FORSEP MS - REGIMENTO INTERNO

REGIMENTO INTERNO
CAPÍTULO I
Da Natureza e Finalidades
Art. 1º - O Fórum pela Segurança Pública com Cidadania – FORSEP, com sede em Campo Grande MS, constitui um espaço permanente, aberto às questões relacionadas à segurança pública com cidadania, integrado por instituições civis não governamentais e pessoas físicas, que tenham compromisso com ações de educação e prevenção para a segurança pública.
Art. 2º - O FORSEP tem como missão desenvolver processos e espaços participativos da sociedade civil, possibilitando o acesso à informação, conhecimento e atividades visando à prevenção da violência e superação de conflitos.

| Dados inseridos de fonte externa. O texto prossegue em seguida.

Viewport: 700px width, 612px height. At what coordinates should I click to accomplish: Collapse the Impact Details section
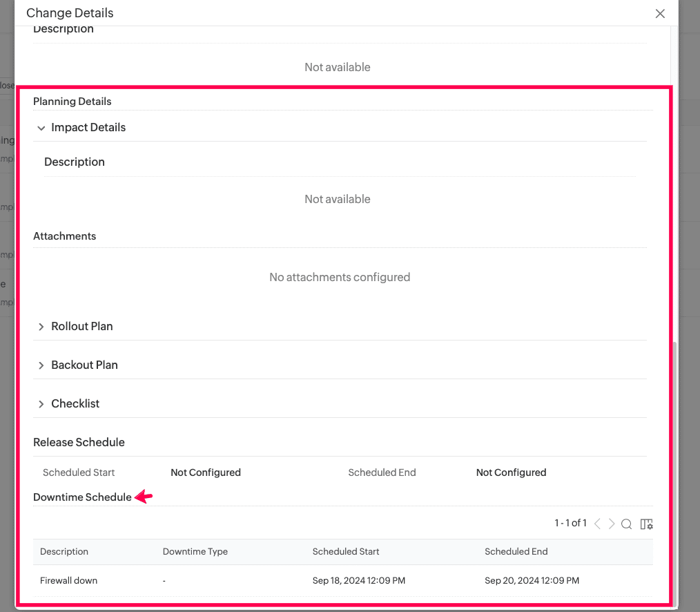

Art. 3º - O Fórum tem como objetivos:
I – Facilitar o acesso a programas, serviços e respectivos profissionais e parcerias a fim de favorecer ações específicas para a definição de políticas públicas para o efetivo envolvimento dos cidadãos no processo de construção de uma cultura de paz;
II – Desenvolver estratégias permanentes de comunicação, de intercâmbio e dos vínculos de apoio e solidariedade mútuos entre integrantes, entidades e pessoas que prestam ou tenham prestado serviços na luta contra as causas e fatores de insegurança;
III – Produzir, quando necessário, materiais informativos, pedagógicos e de apoio referentes à segurança com cidadania, subsidiando o desenvolvimento das suas atividades quanto à segurança e paz como fruto da justiça;
IV – Apoiar as entidades integrantes do FORSEP e estimular a promoção de ações permanentes voltadas à mobilização da opinião pública e à conscientização da sociedade sobre a prevenção e o combate à criminalidade e iniciativas que facilitem as denúncias referentes à criminalidade, visando ao cumprimento da lei e à proteção integral das vítimas;
V – Realizar congressos, jornadas, seminários, painéis, conferências, debates, cursos e estudos sobre questões referentes à temática, promovendo a formação e aperfeiçoamento dos integrantes do FORSEP, dos educadores, profissionais e pessoas que de qualquer forma prestem serviços visando à promoção da dignidade humana e à concretização dos direitos sociais;
VI – Atuar em consonância com os Planos Nacional, Estadual e Municipais de Segurança Pública, as políticas de defesa e os Conselhos Municipais, Estadual e Nacional dos Direitos Humanos.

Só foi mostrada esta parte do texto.